Task to complete: Print the rows below from the line with "Task: Click the magenta" up to and including the line with "click(1394, 125)", word for word.

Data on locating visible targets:
━━━━

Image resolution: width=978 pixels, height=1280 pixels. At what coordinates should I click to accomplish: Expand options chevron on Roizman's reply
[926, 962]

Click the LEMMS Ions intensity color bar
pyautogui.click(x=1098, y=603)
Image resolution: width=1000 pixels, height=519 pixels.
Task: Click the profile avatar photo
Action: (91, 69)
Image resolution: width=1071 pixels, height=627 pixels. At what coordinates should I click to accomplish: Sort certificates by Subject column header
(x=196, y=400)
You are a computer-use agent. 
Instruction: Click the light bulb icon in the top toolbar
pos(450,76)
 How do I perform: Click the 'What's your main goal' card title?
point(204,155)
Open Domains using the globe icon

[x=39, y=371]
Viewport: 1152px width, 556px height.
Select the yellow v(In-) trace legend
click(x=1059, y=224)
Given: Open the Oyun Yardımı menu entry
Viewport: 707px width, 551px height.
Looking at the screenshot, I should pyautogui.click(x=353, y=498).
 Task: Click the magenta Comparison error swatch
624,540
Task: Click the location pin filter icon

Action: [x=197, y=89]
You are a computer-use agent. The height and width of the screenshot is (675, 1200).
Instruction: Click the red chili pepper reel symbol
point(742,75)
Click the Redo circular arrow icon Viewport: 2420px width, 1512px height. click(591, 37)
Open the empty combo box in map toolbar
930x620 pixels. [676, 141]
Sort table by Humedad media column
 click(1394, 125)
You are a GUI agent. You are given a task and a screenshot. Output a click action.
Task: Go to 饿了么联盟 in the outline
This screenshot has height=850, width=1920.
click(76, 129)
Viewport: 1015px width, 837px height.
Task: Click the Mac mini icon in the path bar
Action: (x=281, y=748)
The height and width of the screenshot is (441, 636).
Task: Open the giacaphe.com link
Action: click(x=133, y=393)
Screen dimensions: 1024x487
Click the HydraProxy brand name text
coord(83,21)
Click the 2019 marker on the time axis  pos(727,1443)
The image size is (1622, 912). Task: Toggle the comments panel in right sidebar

━━━━

Response to this exercise:
 Task: Click the magenta Comparison error swatch
624,540
Task: Click the location pin filter icon

Action: [x=197, y=89]
You are a computer-use agent. The height and width of the screenshot is (675, 1200).
Instruction: Click the red chili pepper reel symbol
point(742,75)
Click the Redo circular arrow icon Viewport: 2420px width, 1512px height. click(591, 37)
Open the empty combo box in map toolbar
930x620 pixels. [676, 141]
Sort table by Humedad media column
 click(1394, 125)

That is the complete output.